Name: precisionMemBench
Creator: Tenure
License: https://opensource.org/licenses/MIT

TL;DR

Mem0's extraction is architecturally correct. Its retrieval reintroduces the noise extraction was designed to eliminate.
Mean precision 0.06 means ~16 irrelevant beliefs returned per query alongside the correct one.
Zero active retrieval passes out of 43 cases that carry a precision assertion.
Recall of 0.99 is not a feature. Returning everything is not retrieval.
Ingestion cost: 114 seconds for 35 beliefs (mean 3,263ms per belief).

Tenure precision

1.00

43/43 active passes

Mem0 precision

0.06

0/43 active passes

Tenure drift

0.00

Perfect isolation

Mem0 drift

0.94

Near-total contamination

The architectural problem

Mem0 commits to write-time extraction: facts are extracted from conversation turns and stored as natural language strings rather than raw transcripts. This is architecturally correct.

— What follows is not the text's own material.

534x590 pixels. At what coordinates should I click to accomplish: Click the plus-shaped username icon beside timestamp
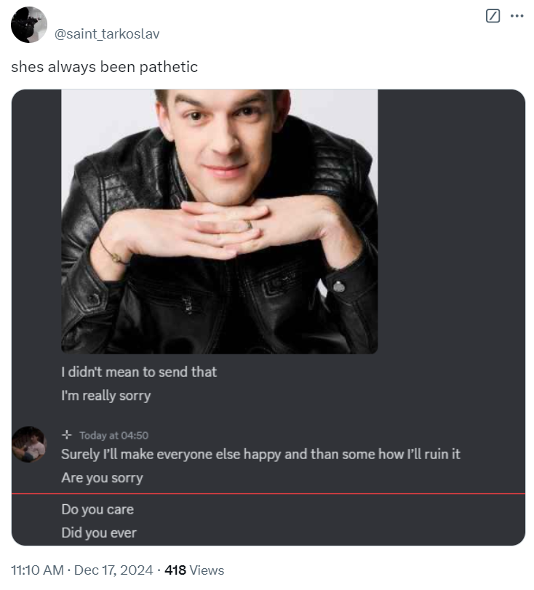(x=67, y=435)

Mem0 then retrieves at read time using embedding similarity, which reintroduces the noise that structured extraction was designed to eliminate. A query about Redis returns the Redis belief alongside beliefs about MongoDB, TypeScript, Fastify, Kubernetes, and GitHub Actions, with cosine scores between 0.65 and 0.83. The scores reflect genuine semantic relatedness. They are measuring the wrong thing.

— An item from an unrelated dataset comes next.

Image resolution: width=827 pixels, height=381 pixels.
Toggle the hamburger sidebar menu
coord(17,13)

The failure is structural, not parametric. A more capable embedding model cannot eliminate genuine semantic proximity within a domain-specific corpus. Tested across a 20x range in embedding model scale: precision stays at 0.09 regardless. The fix is not a better ruler. It is a different measurement instrument.

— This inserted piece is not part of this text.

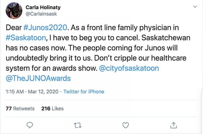This screenshot has width=203, height=134.
Task: Open the share tweet icon
Action: click(173, 125)
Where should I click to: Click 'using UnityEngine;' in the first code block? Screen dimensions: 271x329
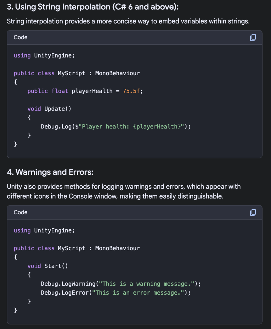click(x=44, y=56)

Concrete failure: the relation-type case

A relation-type belief (b-auth-depends-redis) was ingested with full content. Mem0's extraction produced a faithful, high-quality stored memory preserving every operationally significant fact.

Query: "what are the auth service dependencies and failure modes?"

Mem0 returns b-auth-depends-redis correctly, then returns b-linting-v0, b-react-expertise, b-vitest-pref, b-comm-pushback, and b-sqlalchemy-superseded. The structurally necessary participant (b-redis-code) is absent entirely.

Retrieval precision: 0.056. Not caused by poor extraction. The stored memory text is accurate and complete.

Session-level noise isolation

After 8 consecutive off-topic drift turns, Mem0 produces a drift score of 1.0 on the implicit re-entry turn and 1.0 on the explicit re-entry turn. Every retrieved belief originates from drift-turn topics. The correct belief about the original topic is gone.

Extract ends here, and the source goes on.